-- INSTRUCTIONS FOR THE TASK --
Transcribe only the lines in the data below falling between the line with "Open the blue t-shirt skin icon" and the line with "Screen dimensions: 1000x743", including those two lines, and leave out any picture.

-- RECORDS FOR THIS EXERCISE --
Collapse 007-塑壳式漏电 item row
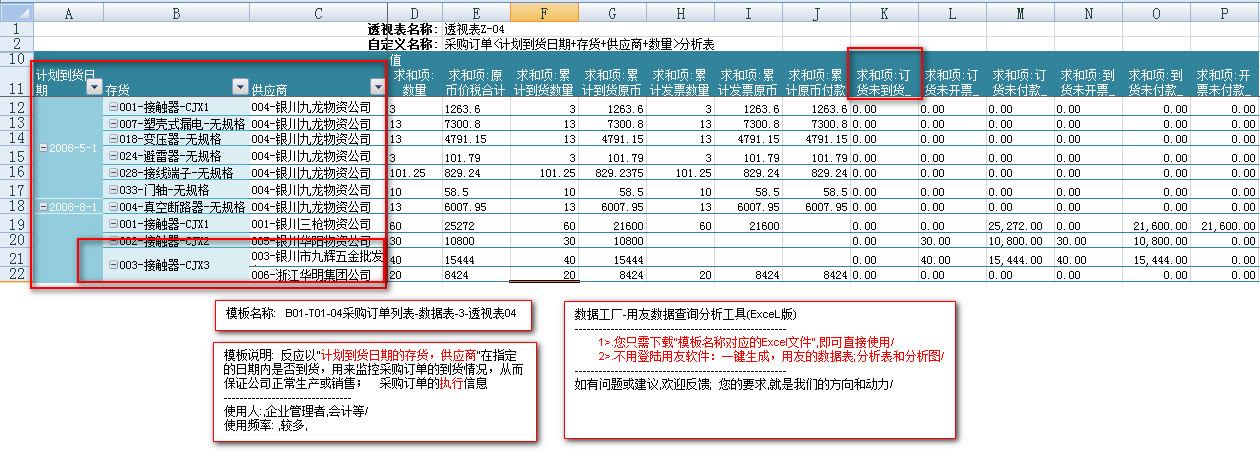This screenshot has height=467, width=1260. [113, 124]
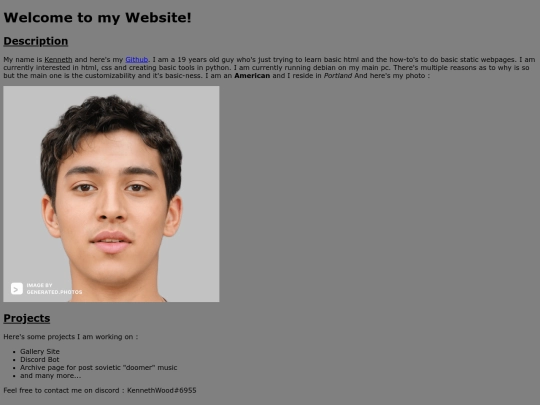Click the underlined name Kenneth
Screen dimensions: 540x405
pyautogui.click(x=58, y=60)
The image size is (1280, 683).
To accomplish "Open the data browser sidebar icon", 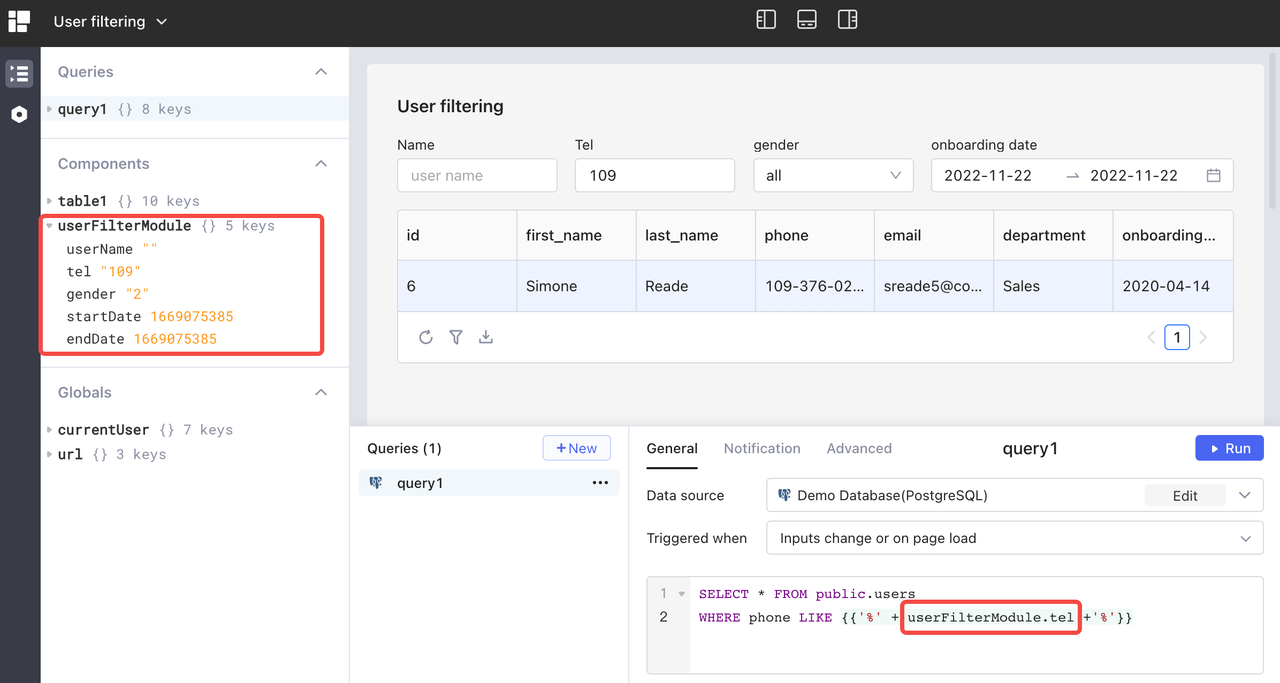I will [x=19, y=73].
...
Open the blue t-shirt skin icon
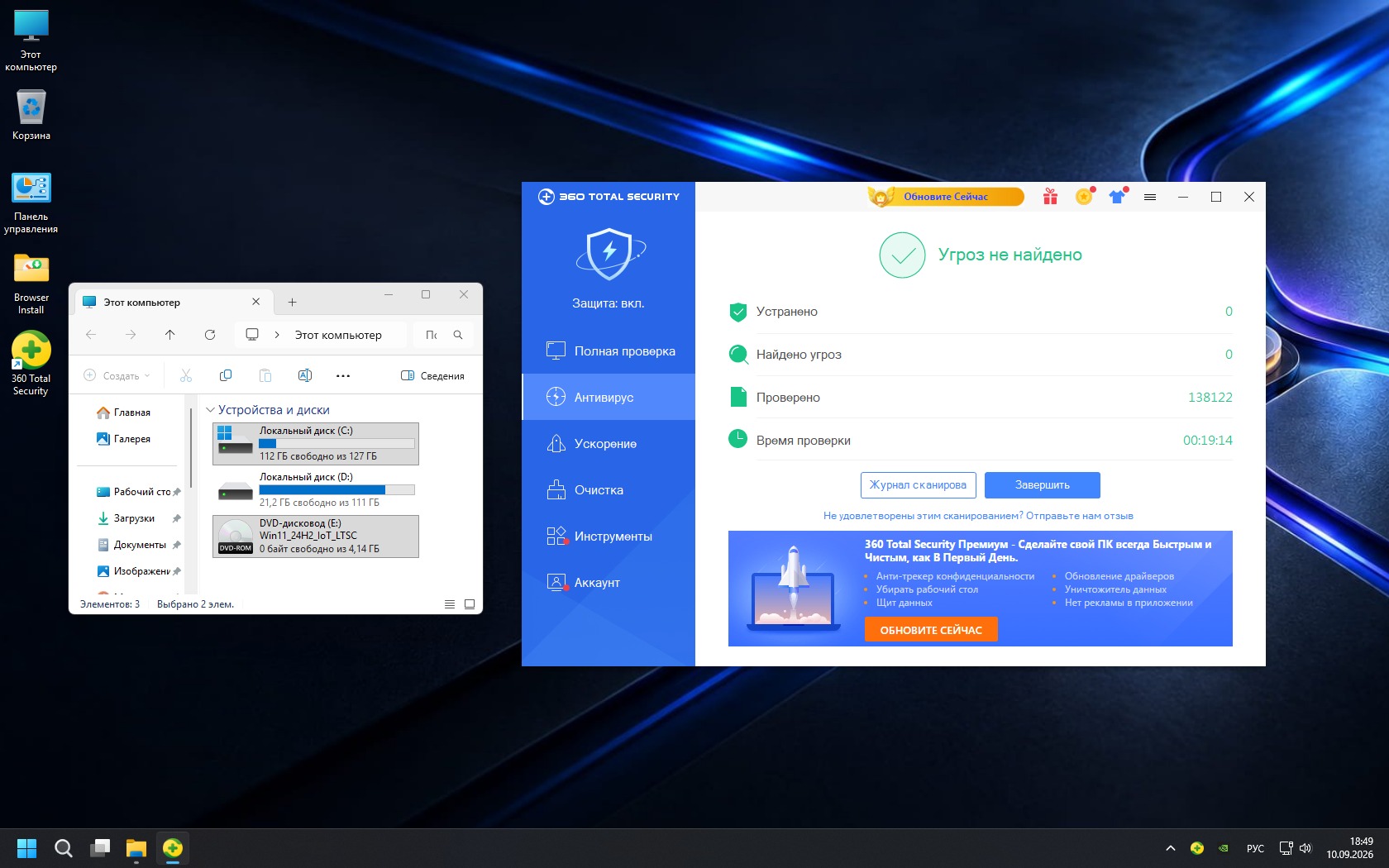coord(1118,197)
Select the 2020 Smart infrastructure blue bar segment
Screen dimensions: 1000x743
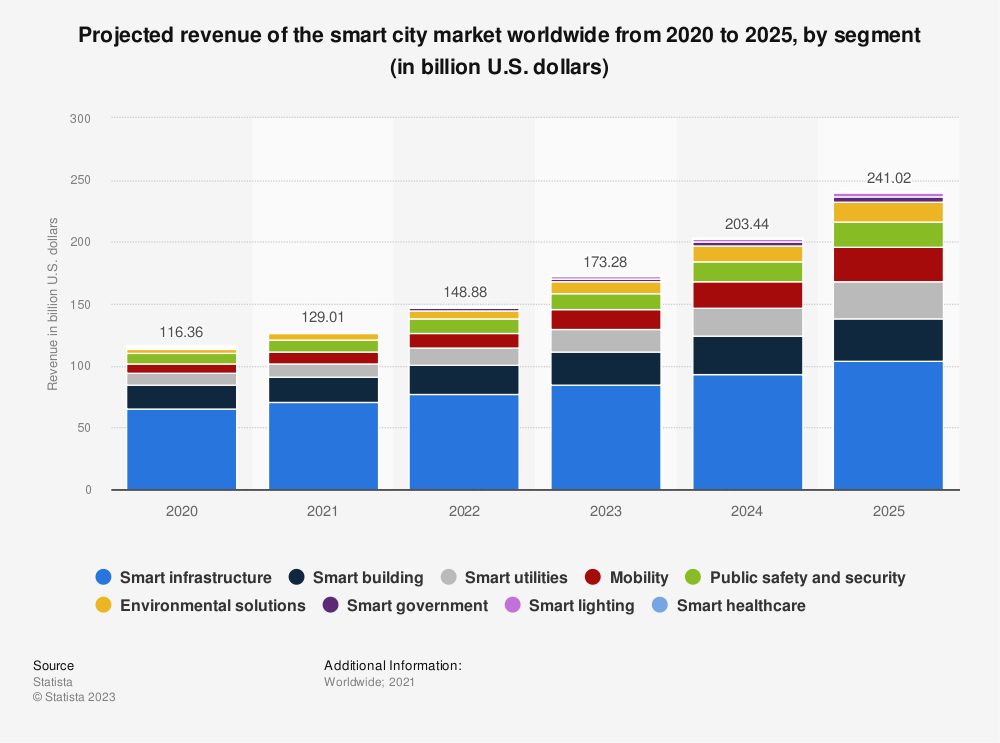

-- WRITTEN ANSWER --
Open the blue t-shirt skin icon
coord(1118,197)
Select the 2020 Smart infrastructure blue bar segment
Screen dimensions: 1000x743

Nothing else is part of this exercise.